Found a guy who I can hook up to his monitor via VGA on Sat. 

In my failed efforts to connect to my TV somehow the display resolution got changed to 880x600 when I booted up today. The vert lines did not show up but did get numerous horiz squiggly lines making screen almost unreadable. Changed res to 1024x768 and vert lines came back. Noticed that where there is lots of black background the purple lines are green. 

I'm guessing problem is vid card. How difficult is it to open laptop? Never done it before. Can't get new card til I get to states anyhow so maybe something's loose inside?
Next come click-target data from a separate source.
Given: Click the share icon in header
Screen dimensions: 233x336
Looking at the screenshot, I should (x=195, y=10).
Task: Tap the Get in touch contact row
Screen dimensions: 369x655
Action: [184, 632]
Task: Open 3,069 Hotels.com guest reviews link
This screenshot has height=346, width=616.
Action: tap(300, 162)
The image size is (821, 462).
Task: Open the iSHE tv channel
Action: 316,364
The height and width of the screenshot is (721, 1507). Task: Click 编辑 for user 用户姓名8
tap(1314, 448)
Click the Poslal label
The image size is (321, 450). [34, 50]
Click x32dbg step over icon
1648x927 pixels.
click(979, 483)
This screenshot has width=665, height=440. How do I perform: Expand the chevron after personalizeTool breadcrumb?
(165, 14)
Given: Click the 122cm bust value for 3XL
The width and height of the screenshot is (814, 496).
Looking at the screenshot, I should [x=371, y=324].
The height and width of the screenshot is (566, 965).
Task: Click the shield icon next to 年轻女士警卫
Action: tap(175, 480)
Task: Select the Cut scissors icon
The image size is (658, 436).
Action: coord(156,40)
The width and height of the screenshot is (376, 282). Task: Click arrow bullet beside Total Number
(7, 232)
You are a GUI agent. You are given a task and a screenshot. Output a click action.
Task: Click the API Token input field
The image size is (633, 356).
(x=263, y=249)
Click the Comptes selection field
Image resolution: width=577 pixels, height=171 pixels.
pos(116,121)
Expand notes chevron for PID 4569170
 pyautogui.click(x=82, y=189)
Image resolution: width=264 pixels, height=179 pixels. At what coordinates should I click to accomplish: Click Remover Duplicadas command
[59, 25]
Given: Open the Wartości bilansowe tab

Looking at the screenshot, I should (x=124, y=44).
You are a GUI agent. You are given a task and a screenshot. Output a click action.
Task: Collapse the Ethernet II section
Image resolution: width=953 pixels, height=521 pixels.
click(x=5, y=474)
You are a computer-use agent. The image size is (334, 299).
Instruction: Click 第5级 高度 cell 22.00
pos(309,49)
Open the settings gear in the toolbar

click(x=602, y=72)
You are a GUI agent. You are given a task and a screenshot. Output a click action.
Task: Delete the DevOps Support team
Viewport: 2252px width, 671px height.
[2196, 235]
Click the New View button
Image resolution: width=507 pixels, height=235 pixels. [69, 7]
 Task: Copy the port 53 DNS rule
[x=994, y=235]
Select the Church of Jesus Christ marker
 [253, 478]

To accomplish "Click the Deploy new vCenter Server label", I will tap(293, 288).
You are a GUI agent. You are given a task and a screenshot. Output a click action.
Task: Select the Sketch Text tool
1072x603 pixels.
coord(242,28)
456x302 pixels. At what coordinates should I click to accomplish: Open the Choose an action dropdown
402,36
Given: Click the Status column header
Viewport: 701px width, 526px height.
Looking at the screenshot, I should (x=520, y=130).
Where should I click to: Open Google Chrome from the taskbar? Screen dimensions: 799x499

Worth a shot???


----------



## joeten (Dec 4, 2008)

Hi you would be best served having a service manual which so far I have not located this may give you some idea of what is involved How to take apart Sony Vaio VGN-FZ220 laptop. Replacing power jack. >> Inside my laptop
there is usually a cable running from the lcd screen to the motherboard which could be loose or damaged laptop lvds cable - Google Search


----------



## DonBelize (Nov 28, 2011)

Update - I took my running laptop in a bag to check it with friend's monitor. When I got there the lines on the screen had disappeared. Now when the lines show up I just put the running laptop in the bag for 20-30 minutes and it's fine. Guessing it has something to do with capacitors on the video board not heating up on their own. Back in the states now. Best Buy guys say most it is likely a bad video card which is integrated into mother board so would probably cost more than laptop is worth. For now I'll just put it in the bag when lines appear. Haaaaa


----------



## joeten (Dec 4, 2008)

That will only work a limited amount of times before it goes out completely


----------



## DonBelize (Nov 28, 2011)

Yeh, I figured that so I've been looking at new laptops and backing up the important stuff on this one. Thanks.


----------



## joeten (Dec 4, 2008)

Goodluck hope you find a good one


----------



## DonBelize (Nov 28, 2011)

My screen has been working just fine for days now but it will crash I know. Choosing a new one is a pain. Looking at Dell and Sony at Best Buy where I have gift cards from. Not sure if I want 14" (lighter) or 15" (easier to see) screen. Sony VPCEH35FM/B at $599 or VPCEG37FM/W $729; Dell Inspiron 14RN-1228BK $579. Any personal suggestions?


----------



## joeten (Dec 4, 2008)

Hi can you copy and paste the link from your browser bar to here for each as I can only see the dell on foreign sites (ie asian language)What i will say is I'am not personally a sony fan just did not like the one I had a few years back


----------



## DonBelize (Nov 28, 2011)

I've enjoyed my Sony for years now and had no problems until I broke the screen (replacing it myself may have messed up vid card somehow) so may stay with them. I use the BluRay with HDMI cable to my big TV so that's nice. I'm leaning toward the $729 Sony. Just not sure if I want 14 or 15". Guess it's just a personal decision.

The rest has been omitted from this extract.